• **PROBLEMA PROPOSTO 1**
No texto sobre as ameaças sofridas por Manuela, por que o marido dela foi expulso de um clube?

• **TEXTO DE LEITURA**
********************

Todas as pessoas ao redor de Manuela foram afetadas. Seu marido foi expulso de um clube porque era “casado com uma comunista”. Até mesmo sua mãe já foi ameaçada de morte em mensagens recebidas em redes sociais. Entre esses episódios de violência, Manuela e sua filha foram intimidadas por uma agressão que toda mulher conhece muito bem: o estupro.
Em 2021, Laura foi fotografada na porta da escola em que estudava. A imagem foi distribuída por meio das numerosas e extremamente complexas redes por trás desta verdadeira indústria de desinformação. A foto chegou aos grupos de ódio e foi muito usada para ameaçar mãe e filha de morte e estupro.
Mais tarde, quando Manuela falou publicamente sobre essas ameaças que sofria – e ainda sofre – de forma constante, a reação de solidariedade das pessoas causou estranheza, e foi quando ela se deu conta que ninguém tinha a mais vaga noção de como aquela violência já, lamentavelmente, fazia parte do seu cotidiano.

********************

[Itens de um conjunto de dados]
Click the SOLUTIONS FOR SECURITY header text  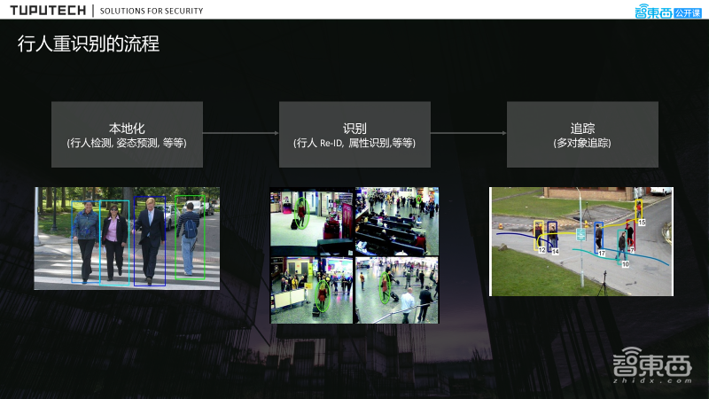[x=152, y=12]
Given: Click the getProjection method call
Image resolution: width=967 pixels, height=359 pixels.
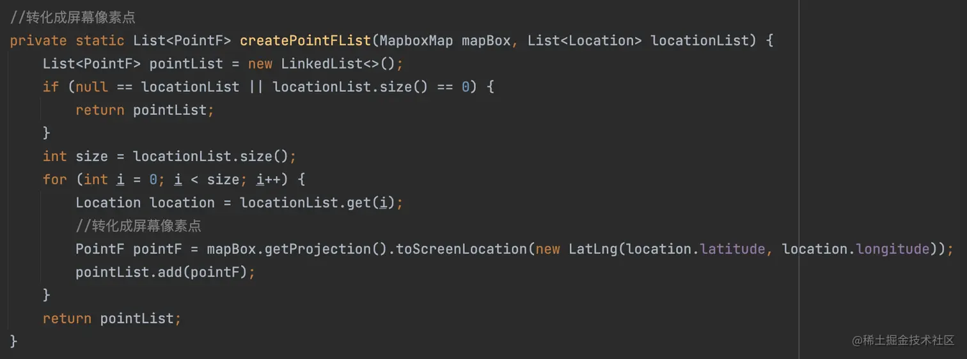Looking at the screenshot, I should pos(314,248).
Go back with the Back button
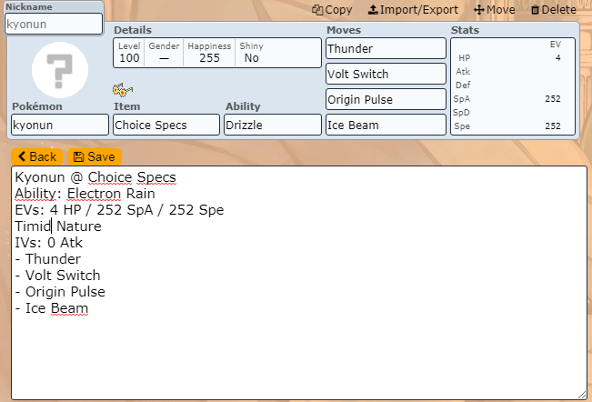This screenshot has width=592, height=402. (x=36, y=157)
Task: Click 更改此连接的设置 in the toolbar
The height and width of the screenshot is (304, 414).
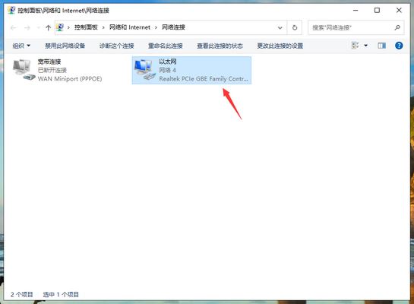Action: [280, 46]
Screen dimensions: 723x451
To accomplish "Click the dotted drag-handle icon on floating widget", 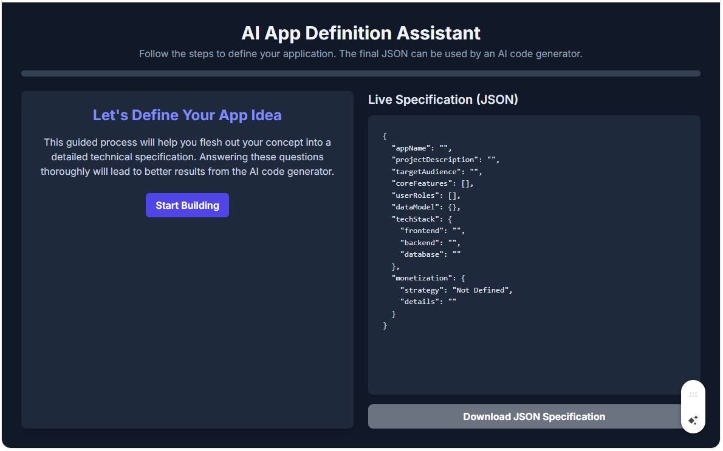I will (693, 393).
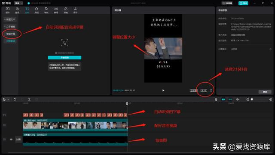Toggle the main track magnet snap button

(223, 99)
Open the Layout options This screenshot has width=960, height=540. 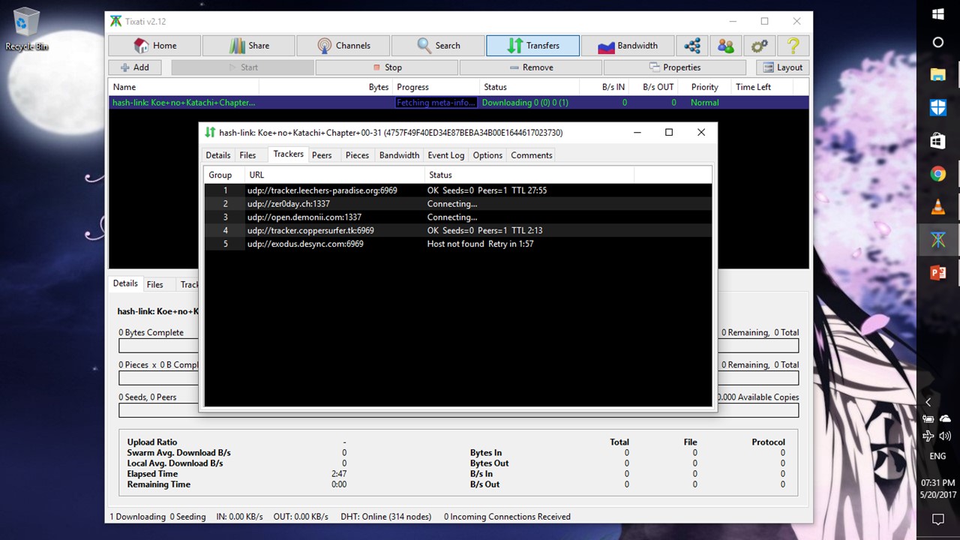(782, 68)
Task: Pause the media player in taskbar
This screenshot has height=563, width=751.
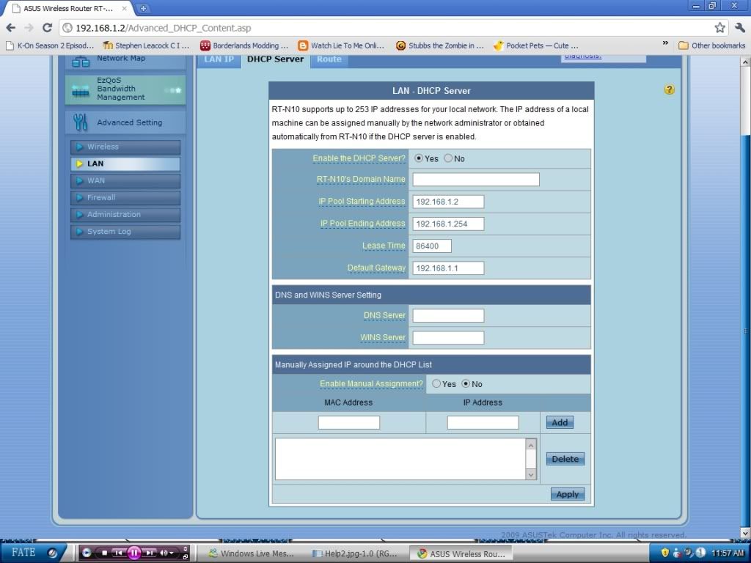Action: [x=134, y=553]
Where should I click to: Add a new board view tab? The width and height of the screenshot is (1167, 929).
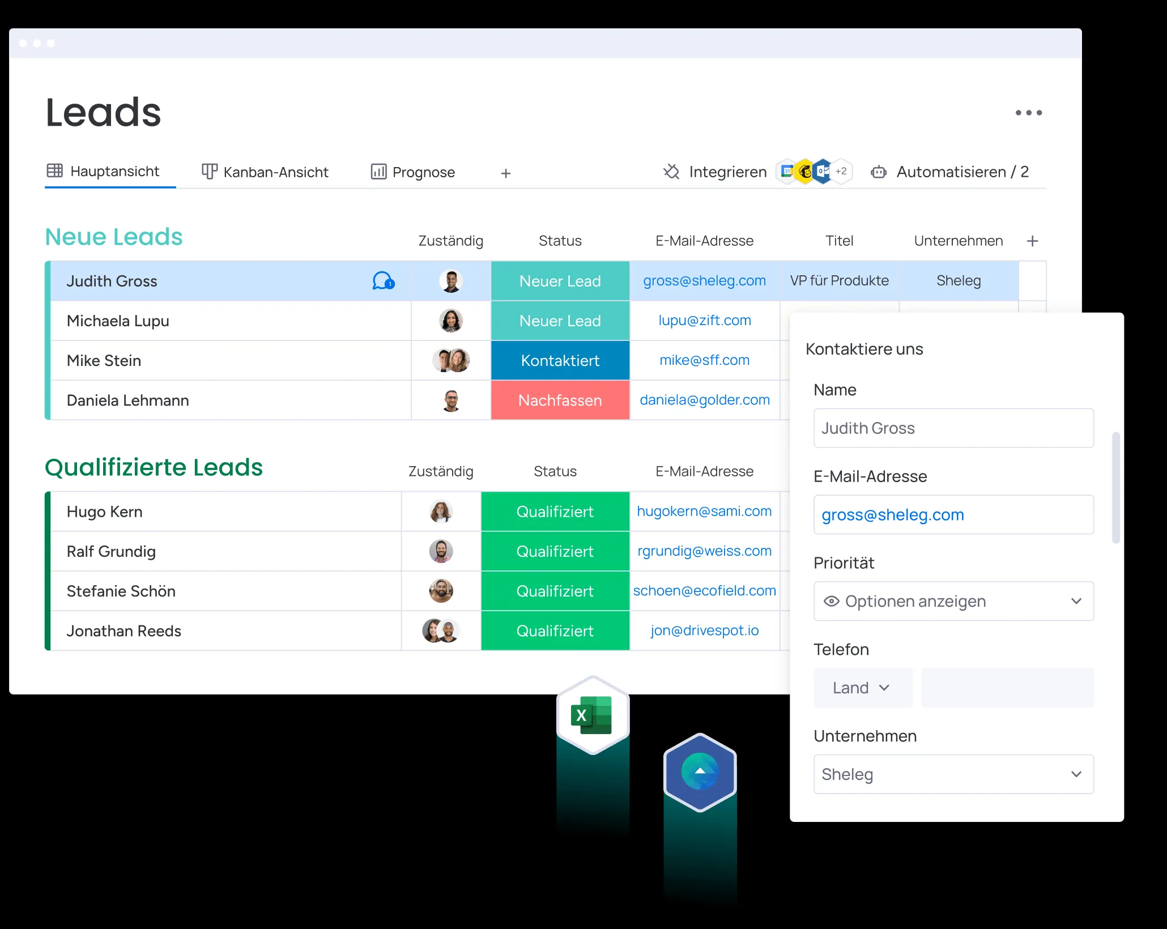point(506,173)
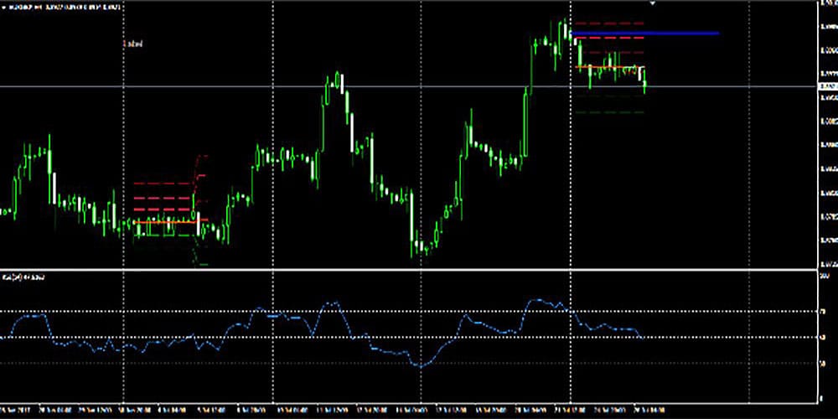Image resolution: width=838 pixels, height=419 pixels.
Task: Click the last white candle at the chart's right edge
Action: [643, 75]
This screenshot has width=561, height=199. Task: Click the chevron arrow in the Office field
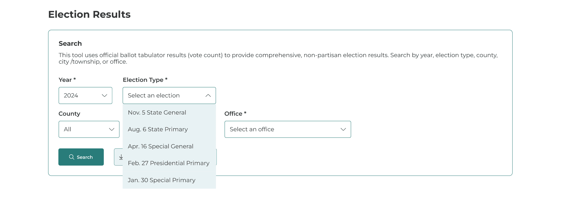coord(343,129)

********************

• **PROBLEMA PROPOSTO 2**
Por favor, reproduza as entradas começando na linha que contém "Task: Pause the media player in taskbar" e parando após a última linha das entradas, com as duas pontas incluídas. Deixe as imagens de fora da resposta.

• **RESPOSTA CORRETA 1**
Porque era "casado com uma comunista".

• **RESPOSTA CORRETA 2**
Task: Pause the media player in taskbar
This screenshot has height=563, width=751.
Action: [x=134, y=553]
Where should I click to: Add a new board view tab? The width and height of the screenshot is (1167, 929).
point(506,173)
Image resolution: width=838 pixels, height=419 pixels.
Task: Click the last white candle at the chart's right edge
Action: [643, 75]
This screenshot has width=561, height=199. Task: Click the chevron arrow in the Office field
coord(343,129)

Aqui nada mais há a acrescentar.